In other words, Korea is not the cause of gold’s decline but a display of market risk appetite and leverage conditions. It tells investors that when high-rate expectations re-emerge, assets that have gained significantly over the past year and are heavily positioned will be scrutinized first. Although precious metals are not tech stocks, they are also subject to re-pricing when funding costs rise.

AI volatility influences sentiment, but gold and silver still watch rates

AI semiconductor fluctuations influence market sentiment and also impact assets like silver with industrial attributes, but they are not the main driver of gold and silver trends.

If the key variable for gold and silver is real interest rates, then the key variable for AI semiconductors is order realization. Micron’s earnings report can serve as a window into risk appetite because it influences market judgments on whether high-valuation assets can withstand high rates. If AI supply chain earnings remain strong, risk appetite may be supported, and the industrial attribute of silver can be more easily re-priced; if guidance falls short of expectations, markets may further reduce growth asset positions, and risk appetite contraction will continue to suppress high-elasticity assets.

But the core of gold’s pricing still returns to the Fed, the dollar, and real interest rates. Even if AI earnings are excellent, they are unlikely to directly offset the pressure from rising real interest rates on gold; if AI earnings weaken, it does not necessarily push gold higher unless it simultaneously triggers rate cut expectations, dollar weakness, or stronger safe-haven demand.

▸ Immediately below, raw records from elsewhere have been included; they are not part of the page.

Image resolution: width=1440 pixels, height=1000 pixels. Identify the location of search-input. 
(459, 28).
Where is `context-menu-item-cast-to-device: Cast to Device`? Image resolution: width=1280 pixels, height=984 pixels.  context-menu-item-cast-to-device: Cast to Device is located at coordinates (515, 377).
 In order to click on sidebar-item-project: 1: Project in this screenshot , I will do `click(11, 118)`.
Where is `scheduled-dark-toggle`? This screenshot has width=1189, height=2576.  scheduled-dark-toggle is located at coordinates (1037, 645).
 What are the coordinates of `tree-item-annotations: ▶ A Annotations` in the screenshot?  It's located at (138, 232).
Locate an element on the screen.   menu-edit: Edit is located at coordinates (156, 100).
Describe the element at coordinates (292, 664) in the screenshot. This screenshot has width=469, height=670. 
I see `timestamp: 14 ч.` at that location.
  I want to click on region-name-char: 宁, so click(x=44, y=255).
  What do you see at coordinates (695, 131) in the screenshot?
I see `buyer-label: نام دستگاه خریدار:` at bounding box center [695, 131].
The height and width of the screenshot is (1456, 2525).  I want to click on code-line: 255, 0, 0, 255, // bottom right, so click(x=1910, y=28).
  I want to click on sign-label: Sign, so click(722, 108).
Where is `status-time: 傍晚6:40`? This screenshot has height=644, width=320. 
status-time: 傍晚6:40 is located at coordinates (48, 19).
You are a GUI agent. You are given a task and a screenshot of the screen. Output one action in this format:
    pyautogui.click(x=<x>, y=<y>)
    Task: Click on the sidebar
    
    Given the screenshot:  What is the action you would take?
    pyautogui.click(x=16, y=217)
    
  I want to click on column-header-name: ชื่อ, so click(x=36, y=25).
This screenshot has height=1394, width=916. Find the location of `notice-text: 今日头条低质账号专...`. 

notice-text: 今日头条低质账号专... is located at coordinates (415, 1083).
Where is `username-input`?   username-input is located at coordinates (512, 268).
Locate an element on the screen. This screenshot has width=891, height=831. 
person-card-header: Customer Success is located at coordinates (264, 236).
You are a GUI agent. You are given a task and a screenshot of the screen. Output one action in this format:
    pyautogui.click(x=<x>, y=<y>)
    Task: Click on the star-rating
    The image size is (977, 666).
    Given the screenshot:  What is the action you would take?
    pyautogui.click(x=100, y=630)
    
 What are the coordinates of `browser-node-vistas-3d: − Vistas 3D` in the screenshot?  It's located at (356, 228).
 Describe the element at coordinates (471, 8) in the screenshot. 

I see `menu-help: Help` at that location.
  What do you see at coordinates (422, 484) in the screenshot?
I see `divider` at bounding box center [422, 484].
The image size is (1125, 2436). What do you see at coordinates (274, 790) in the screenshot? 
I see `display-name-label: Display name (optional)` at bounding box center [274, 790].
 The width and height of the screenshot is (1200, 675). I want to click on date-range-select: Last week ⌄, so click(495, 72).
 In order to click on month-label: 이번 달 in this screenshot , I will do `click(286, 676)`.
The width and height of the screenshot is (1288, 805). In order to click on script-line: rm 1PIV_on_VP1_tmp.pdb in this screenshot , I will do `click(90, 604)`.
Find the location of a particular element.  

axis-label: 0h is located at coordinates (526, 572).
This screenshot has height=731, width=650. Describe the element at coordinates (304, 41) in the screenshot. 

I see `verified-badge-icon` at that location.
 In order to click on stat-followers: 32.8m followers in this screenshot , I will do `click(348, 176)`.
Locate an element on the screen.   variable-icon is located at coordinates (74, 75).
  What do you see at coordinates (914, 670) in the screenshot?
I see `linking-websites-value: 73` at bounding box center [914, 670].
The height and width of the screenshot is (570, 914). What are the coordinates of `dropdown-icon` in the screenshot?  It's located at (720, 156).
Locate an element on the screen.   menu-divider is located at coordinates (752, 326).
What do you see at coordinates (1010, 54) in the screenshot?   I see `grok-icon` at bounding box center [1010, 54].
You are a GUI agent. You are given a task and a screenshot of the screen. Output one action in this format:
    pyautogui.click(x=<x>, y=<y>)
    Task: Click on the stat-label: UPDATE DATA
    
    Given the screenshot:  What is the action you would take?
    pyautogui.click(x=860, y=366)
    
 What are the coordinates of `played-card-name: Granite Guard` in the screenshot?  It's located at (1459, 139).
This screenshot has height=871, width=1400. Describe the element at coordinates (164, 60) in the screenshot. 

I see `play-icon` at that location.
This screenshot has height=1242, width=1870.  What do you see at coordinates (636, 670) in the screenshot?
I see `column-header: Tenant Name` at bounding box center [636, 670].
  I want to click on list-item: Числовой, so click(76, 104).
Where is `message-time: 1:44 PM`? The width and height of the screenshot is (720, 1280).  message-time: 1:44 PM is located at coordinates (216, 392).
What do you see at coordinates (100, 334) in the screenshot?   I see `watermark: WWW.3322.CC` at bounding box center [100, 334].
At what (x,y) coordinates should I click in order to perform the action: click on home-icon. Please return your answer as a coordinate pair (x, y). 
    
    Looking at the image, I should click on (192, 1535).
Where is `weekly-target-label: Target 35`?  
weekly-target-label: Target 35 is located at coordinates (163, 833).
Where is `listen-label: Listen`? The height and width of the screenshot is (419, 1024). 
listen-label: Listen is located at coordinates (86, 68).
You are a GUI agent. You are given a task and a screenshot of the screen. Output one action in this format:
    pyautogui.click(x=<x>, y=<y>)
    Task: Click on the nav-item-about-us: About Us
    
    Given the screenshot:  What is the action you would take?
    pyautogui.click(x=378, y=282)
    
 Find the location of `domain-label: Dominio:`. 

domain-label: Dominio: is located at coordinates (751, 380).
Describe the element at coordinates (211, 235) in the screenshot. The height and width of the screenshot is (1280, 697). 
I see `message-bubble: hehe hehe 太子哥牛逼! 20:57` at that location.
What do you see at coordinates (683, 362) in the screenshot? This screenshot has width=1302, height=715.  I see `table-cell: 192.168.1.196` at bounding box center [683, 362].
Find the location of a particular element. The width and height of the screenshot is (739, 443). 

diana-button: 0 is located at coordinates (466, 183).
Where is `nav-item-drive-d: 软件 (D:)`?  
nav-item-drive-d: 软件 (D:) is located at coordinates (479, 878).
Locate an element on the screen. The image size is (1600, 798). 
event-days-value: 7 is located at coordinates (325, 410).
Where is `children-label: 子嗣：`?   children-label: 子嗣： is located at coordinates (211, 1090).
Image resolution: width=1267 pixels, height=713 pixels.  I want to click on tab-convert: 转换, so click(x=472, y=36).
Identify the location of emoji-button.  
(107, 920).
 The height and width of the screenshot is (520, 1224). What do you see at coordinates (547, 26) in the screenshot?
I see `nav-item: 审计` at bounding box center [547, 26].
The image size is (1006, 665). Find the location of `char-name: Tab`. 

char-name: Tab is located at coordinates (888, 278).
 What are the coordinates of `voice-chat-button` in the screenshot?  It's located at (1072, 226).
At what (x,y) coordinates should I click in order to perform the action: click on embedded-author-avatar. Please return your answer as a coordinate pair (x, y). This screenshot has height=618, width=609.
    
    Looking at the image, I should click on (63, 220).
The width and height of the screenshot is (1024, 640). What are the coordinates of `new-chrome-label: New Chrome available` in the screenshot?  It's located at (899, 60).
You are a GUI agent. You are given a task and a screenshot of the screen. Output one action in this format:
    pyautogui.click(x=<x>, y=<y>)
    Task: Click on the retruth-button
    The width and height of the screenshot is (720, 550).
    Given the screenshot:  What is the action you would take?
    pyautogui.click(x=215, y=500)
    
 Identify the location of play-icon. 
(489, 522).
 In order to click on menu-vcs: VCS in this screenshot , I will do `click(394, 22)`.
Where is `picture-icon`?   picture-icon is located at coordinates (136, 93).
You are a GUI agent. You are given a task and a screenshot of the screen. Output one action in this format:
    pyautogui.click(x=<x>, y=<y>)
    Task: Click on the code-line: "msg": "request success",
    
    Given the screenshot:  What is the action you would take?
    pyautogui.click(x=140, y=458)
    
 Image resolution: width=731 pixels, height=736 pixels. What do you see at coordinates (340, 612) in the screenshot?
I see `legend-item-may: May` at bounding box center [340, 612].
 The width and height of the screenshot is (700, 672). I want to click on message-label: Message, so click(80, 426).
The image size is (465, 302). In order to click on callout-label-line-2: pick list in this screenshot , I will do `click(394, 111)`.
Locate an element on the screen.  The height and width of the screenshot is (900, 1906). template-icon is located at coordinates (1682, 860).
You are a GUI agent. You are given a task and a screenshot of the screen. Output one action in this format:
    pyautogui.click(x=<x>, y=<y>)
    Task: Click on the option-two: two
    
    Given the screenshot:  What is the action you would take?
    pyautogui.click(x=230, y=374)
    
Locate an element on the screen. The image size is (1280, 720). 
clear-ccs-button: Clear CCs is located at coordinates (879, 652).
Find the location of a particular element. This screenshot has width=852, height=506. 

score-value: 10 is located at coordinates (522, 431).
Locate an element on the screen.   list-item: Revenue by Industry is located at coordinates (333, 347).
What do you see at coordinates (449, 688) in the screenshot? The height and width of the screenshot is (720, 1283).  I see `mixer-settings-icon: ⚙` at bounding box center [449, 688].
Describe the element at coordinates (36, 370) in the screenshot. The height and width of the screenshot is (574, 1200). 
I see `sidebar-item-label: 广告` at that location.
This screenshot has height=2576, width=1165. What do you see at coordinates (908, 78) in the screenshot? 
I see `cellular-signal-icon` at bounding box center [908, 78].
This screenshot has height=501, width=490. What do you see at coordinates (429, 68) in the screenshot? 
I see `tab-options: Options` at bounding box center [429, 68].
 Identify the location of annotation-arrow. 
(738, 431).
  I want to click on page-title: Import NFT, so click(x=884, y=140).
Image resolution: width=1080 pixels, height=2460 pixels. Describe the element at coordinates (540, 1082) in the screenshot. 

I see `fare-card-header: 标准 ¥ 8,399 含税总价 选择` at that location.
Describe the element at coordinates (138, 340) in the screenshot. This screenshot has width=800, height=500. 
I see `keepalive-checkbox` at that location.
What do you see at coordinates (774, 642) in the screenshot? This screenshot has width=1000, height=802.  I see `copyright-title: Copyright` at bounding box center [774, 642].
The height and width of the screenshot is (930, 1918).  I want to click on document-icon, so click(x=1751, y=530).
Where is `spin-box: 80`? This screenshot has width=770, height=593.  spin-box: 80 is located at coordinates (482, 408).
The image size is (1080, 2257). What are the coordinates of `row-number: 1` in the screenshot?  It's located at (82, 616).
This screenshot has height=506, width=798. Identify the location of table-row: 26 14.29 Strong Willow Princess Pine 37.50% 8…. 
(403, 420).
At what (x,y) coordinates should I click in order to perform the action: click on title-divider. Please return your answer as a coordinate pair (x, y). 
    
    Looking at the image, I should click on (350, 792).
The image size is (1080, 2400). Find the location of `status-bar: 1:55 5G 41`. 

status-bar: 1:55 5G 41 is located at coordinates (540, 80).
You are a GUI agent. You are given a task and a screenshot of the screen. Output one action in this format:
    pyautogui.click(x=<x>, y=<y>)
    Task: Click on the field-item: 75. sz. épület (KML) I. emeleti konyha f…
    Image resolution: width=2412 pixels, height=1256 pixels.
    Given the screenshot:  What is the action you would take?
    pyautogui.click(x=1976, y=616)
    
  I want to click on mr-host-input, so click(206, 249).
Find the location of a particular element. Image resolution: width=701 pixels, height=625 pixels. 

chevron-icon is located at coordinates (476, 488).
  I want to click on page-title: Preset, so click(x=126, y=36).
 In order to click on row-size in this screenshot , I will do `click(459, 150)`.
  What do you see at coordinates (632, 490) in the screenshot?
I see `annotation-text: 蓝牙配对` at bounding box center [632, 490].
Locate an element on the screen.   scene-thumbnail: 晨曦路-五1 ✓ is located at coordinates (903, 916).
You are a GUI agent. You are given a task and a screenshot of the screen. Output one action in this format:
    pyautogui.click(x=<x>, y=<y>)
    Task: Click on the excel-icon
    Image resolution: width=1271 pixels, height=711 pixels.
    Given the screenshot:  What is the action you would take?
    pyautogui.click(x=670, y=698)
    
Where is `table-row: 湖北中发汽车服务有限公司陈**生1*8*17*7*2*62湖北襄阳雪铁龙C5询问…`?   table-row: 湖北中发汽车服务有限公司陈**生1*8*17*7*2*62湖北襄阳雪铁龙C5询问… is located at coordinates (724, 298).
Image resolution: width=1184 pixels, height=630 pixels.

This is the difference between market revaluation and fundamental disproof. Revaluation changes the discount rate, meaning investors are willing to assign lower valuations to the same profits; disproof indicates demand itself is problematic, and future profits need to be revised downward. For precious metals, the more important factor now is the former: the market is re-evaluating gold and silver based on higher capital costs, rather than changing long-term safe-haven logic due to a single industry chain’s variation.

Rates and the dollar are validating this decline

The most common overreach now is to equate the synchronized decline directly with a trend end. A fall in gold does not mean the end of the gold bull market; Korea’s circuit breaker does not mean AI demand has collapsed. A more reasonable stance is that the market is entering a validation window: rate pressures first compress valuations and the prices of interest-free assets, then wait for data to confirm whether this is a correction or a reversal.

Warsh-led Fed is the first validation line. If subsequent inflation and employment data remain strong, and energy prices stay pressured, the FOMC hawkish stance could further translate into clearer rate hike expectations. At that point, gold and silver will face not just a short-term technical correction but more sustained real interest rate suppression.

The dollar is the second validation line. Gold and silver are dollar-denominated; a stronger dollar will directly increase the holding costs for non-dollar investors and weaken short-term demand for precious metals. If dollar strength and rising real interest rates occur simultaneously, precious metals will find it harder to reverse pressure relying solely on safe-haven narratives.

Silver has an additional validation line: industrial demand expectations. It is more sensitive to risk asset sentiment and more prone to amplified volatility when growth expectations change. If AI, semiconductors, and other high-elasticity assets continue to be under pressure, silver may face a double revaluation of both its industrial and precious metal attributes.

Gold and silver falling together with AI stocks serve as a reminder to investors: assets that seem different in a portfolio may expose the same risks under the same macro variables. The winning trades of 2025, by 2026, may not lose their fundamentals simultaneously but will face higher capital costs at the same time. The real variables that will impact precious metal prices are how long the pressure from rates and the dollar can last, and whether safe-haven demand, central bank gold purchases, and industrial demand can accelerate enough to offset this pressure.